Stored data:
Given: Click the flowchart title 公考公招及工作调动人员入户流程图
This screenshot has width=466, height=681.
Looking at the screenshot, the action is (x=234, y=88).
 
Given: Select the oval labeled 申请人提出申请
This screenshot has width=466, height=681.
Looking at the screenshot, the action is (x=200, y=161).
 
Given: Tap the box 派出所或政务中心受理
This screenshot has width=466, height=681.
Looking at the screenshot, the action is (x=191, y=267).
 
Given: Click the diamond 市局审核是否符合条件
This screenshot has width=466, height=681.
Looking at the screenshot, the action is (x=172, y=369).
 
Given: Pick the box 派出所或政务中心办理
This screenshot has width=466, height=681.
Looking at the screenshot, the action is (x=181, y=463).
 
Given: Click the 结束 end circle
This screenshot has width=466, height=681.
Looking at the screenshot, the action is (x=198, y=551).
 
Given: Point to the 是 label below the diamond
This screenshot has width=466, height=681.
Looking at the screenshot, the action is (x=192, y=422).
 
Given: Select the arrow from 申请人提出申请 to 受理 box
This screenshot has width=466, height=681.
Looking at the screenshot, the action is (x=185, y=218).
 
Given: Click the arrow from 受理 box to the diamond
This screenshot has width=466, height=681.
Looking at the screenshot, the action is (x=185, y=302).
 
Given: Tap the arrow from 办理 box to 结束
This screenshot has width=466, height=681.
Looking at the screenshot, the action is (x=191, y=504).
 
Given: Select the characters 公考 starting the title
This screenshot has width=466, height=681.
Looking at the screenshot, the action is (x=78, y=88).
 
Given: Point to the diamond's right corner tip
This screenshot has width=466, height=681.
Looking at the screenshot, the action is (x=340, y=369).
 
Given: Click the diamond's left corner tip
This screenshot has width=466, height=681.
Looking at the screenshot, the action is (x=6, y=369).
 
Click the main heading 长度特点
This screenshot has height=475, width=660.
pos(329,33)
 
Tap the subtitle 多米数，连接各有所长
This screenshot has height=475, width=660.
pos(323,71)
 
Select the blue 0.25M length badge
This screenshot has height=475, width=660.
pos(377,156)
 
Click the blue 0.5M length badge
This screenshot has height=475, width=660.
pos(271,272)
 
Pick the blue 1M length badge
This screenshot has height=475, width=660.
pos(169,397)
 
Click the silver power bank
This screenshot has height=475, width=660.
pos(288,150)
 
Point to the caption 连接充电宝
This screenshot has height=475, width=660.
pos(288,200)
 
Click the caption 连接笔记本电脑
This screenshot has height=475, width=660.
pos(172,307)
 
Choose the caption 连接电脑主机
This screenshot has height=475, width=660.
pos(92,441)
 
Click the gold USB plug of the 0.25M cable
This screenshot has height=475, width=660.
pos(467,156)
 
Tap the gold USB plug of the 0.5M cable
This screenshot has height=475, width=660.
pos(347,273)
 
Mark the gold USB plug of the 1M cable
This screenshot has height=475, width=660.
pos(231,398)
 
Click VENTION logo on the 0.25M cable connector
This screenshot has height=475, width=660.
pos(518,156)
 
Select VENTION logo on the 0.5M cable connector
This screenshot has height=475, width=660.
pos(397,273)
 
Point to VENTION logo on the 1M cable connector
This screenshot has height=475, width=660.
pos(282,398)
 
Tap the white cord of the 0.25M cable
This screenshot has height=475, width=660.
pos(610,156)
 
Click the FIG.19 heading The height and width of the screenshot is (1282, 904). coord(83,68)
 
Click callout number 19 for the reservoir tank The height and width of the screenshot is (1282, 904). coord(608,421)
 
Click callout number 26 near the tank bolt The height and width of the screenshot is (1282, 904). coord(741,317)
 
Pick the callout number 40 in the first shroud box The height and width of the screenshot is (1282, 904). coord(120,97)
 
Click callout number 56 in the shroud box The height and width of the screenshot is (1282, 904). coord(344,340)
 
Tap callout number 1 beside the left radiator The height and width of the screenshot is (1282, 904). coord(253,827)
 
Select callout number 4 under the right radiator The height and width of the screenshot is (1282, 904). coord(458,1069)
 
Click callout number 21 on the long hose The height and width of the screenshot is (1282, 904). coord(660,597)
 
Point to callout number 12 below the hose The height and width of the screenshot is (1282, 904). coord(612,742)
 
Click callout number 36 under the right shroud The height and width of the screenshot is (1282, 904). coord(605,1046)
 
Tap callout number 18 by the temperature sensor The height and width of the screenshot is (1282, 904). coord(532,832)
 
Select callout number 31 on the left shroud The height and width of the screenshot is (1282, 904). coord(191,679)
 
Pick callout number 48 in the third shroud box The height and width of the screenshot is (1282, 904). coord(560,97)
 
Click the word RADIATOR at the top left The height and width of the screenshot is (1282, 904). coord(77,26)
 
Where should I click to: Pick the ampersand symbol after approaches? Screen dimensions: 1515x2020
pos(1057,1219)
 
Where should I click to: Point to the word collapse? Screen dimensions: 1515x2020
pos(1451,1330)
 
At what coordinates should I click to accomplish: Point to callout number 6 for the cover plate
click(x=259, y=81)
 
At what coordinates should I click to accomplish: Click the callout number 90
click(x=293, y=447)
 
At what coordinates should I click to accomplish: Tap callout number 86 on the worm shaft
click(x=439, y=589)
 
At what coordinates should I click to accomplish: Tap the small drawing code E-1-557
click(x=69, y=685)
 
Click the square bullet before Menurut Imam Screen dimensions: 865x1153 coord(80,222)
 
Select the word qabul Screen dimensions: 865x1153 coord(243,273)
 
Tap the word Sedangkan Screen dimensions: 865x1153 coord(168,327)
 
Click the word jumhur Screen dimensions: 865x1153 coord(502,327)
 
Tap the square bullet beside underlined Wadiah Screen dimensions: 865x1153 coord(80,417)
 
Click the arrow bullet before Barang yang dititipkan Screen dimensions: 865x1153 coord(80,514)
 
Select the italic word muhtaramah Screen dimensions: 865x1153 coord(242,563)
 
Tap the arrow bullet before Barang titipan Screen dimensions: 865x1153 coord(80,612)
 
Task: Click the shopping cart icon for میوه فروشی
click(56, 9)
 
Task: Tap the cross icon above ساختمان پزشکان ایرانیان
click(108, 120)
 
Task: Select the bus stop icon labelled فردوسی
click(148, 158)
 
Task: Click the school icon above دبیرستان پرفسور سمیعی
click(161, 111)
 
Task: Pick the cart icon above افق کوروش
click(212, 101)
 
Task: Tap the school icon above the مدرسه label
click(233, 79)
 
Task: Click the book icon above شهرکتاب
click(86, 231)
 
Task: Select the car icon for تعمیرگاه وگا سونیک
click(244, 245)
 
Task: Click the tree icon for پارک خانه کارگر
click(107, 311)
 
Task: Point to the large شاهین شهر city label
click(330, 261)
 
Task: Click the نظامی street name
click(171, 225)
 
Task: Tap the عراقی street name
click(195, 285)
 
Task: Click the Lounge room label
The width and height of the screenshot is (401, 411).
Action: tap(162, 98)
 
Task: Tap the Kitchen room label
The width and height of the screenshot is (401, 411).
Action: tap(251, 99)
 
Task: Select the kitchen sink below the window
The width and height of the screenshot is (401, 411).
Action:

Problem description: Can you repeat the records word for word, everything from the line containing "Click the caption 连接笔记本电脑" down to the line containing "pos(467,156)", with both of those lines included?

Final result:
Click the caption 连接笔记本电脑
This screenshot has height=475, width=660.
pos(172,307)
 
Choose the caption 连接电脑主机
This screenshot has height=475, width=660.
pos(92,441)
 
Click the gold USB plug of the 0.25M cable
This screenshot has height=475, width=660.
pos(467,156)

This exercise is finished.